**Exercise prompt**. Please report how many lines in the records below contain the word "badge", giving only that number.

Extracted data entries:
══════════

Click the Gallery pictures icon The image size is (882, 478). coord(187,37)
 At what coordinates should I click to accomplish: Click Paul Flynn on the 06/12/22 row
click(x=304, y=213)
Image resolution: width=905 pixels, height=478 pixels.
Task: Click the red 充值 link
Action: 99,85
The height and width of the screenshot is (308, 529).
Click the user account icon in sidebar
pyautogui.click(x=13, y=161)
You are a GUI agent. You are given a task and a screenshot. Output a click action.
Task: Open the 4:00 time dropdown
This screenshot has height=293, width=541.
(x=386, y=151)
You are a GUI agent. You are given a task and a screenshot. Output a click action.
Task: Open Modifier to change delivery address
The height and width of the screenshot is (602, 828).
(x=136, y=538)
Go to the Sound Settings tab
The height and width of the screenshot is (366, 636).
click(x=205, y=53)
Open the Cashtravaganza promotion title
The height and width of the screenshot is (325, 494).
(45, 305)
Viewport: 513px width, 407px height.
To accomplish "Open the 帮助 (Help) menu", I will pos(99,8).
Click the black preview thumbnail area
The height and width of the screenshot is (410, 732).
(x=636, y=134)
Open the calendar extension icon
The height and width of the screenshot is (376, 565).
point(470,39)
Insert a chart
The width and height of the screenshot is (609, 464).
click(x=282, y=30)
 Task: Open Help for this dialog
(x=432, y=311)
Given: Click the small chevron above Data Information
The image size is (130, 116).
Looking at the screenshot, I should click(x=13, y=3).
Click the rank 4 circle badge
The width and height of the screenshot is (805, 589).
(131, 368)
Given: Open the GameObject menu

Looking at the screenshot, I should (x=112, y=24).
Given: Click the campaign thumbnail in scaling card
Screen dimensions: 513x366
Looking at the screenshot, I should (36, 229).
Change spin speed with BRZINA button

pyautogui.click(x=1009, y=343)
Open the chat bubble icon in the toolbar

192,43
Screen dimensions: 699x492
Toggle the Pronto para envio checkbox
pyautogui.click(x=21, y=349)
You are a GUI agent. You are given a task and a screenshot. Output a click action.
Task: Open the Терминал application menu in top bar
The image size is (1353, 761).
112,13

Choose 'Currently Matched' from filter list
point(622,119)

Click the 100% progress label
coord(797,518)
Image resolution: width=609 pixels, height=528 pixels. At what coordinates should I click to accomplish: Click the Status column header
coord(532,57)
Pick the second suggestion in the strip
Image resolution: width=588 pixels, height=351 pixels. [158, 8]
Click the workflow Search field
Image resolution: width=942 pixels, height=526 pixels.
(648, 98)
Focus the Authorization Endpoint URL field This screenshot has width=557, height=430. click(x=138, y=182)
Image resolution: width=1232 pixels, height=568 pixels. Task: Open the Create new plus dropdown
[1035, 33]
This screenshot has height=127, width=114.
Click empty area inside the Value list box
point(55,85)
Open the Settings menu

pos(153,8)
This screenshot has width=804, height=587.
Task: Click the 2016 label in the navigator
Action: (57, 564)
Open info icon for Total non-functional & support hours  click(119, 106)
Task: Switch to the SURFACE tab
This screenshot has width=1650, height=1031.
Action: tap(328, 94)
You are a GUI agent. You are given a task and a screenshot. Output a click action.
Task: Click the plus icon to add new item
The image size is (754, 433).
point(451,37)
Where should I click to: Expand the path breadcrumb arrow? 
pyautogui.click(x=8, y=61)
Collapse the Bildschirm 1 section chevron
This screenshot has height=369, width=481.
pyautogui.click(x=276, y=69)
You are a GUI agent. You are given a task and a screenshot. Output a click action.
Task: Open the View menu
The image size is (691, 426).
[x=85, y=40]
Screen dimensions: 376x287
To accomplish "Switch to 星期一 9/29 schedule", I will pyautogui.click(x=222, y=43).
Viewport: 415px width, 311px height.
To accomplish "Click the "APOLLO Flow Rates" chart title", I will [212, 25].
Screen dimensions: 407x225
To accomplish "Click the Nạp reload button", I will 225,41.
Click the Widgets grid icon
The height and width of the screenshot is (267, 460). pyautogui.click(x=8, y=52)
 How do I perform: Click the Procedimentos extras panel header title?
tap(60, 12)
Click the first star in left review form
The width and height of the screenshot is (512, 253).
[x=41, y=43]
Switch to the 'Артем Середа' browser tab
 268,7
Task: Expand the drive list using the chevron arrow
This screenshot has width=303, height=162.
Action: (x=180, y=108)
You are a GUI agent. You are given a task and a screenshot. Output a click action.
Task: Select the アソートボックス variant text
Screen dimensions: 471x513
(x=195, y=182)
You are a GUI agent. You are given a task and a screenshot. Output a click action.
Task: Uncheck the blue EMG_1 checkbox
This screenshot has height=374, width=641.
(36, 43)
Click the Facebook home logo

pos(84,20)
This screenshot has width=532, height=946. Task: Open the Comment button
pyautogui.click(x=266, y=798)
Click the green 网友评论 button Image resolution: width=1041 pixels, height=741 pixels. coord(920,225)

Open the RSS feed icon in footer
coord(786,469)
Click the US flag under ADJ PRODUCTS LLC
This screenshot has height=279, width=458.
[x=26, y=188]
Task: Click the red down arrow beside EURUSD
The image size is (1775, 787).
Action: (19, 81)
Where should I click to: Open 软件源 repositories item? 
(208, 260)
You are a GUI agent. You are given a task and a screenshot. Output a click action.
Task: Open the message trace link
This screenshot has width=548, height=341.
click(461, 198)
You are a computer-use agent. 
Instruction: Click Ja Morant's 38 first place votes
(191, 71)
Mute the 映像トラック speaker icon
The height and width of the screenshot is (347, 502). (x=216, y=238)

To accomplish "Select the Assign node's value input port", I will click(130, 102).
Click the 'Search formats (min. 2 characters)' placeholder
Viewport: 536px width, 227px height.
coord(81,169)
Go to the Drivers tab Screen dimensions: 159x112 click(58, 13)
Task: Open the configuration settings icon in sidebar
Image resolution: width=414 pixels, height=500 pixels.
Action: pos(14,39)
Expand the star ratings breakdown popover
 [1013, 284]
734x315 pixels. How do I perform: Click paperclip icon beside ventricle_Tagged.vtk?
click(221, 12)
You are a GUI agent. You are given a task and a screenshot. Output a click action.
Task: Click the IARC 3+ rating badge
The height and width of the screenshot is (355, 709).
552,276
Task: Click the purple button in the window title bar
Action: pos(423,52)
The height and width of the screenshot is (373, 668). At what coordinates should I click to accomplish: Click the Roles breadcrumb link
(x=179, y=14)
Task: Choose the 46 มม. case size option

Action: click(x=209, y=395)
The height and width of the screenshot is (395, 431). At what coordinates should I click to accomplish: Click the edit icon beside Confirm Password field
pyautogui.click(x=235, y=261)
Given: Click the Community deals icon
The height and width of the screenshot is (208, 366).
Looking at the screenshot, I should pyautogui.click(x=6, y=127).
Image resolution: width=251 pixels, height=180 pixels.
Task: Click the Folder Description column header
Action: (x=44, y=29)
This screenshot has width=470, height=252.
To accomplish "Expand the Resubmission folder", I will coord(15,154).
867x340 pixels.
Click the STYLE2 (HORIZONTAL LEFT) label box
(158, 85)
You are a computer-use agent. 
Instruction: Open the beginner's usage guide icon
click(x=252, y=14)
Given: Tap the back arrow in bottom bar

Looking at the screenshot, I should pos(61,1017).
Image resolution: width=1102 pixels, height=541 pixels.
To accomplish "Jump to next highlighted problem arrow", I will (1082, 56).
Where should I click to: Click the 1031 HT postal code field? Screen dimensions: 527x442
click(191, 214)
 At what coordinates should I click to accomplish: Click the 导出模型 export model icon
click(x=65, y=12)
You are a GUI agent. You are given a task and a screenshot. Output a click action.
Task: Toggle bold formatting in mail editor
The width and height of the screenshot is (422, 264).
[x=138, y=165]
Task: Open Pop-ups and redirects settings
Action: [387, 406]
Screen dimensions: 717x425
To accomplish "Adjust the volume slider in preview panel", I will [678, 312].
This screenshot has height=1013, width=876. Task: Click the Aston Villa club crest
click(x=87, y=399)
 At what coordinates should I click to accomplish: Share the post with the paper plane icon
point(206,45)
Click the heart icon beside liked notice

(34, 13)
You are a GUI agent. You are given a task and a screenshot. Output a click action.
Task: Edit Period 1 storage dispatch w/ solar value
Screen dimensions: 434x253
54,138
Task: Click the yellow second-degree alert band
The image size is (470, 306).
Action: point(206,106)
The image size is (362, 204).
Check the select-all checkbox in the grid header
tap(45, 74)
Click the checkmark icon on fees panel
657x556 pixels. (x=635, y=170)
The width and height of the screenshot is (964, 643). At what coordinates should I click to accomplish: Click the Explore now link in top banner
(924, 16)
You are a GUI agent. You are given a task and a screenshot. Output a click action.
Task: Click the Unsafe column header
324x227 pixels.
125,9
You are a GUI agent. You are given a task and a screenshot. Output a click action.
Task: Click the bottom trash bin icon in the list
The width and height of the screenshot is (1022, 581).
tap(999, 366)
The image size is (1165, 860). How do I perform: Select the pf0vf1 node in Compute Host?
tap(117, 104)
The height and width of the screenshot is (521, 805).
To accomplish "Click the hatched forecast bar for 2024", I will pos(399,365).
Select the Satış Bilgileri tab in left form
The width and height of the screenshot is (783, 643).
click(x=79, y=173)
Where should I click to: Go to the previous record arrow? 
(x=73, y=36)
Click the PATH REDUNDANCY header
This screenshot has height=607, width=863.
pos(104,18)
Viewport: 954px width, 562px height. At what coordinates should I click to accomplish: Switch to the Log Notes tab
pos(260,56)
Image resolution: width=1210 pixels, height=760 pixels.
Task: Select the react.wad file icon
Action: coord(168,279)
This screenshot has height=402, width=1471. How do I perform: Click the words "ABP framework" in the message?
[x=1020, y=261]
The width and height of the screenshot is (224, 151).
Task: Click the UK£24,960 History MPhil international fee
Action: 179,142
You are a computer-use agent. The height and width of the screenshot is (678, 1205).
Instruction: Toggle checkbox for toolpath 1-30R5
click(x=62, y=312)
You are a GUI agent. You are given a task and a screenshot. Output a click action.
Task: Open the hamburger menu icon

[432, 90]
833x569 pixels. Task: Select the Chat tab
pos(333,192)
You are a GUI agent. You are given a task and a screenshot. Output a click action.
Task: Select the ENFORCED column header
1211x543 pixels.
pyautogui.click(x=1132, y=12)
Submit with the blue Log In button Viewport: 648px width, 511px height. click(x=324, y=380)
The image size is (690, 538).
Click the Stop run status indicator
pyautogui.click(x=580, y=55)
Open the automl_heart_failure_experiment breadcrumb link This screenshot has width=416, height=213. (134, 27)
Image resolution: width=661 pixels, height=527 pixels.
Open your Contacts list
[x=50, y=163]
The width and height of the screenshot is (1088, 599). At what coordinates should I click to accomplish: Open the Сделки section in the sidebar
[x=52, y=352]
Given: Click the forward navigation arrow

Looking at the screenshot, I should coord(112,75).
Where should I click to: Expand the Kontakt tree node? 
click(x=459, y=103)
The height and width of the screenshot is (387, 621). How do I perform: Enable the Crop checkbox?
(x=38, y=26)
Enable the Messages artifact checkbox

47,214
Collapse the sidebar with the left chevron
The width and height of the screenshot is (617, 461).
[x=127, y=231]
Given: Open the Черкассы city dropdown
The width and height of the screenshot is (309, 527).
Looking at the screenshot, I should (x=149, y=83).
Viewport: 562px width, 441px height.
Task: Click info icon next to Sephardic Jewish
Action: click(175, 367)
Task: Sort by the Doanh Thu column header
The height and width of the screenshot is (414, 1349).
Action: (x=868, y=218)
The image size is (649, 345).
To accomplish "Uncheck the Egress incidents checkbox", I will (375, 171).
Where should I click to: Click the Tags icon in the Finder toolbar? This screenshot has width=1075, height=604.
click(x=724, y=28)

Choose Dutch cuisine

══════════

**Response to the task**. 2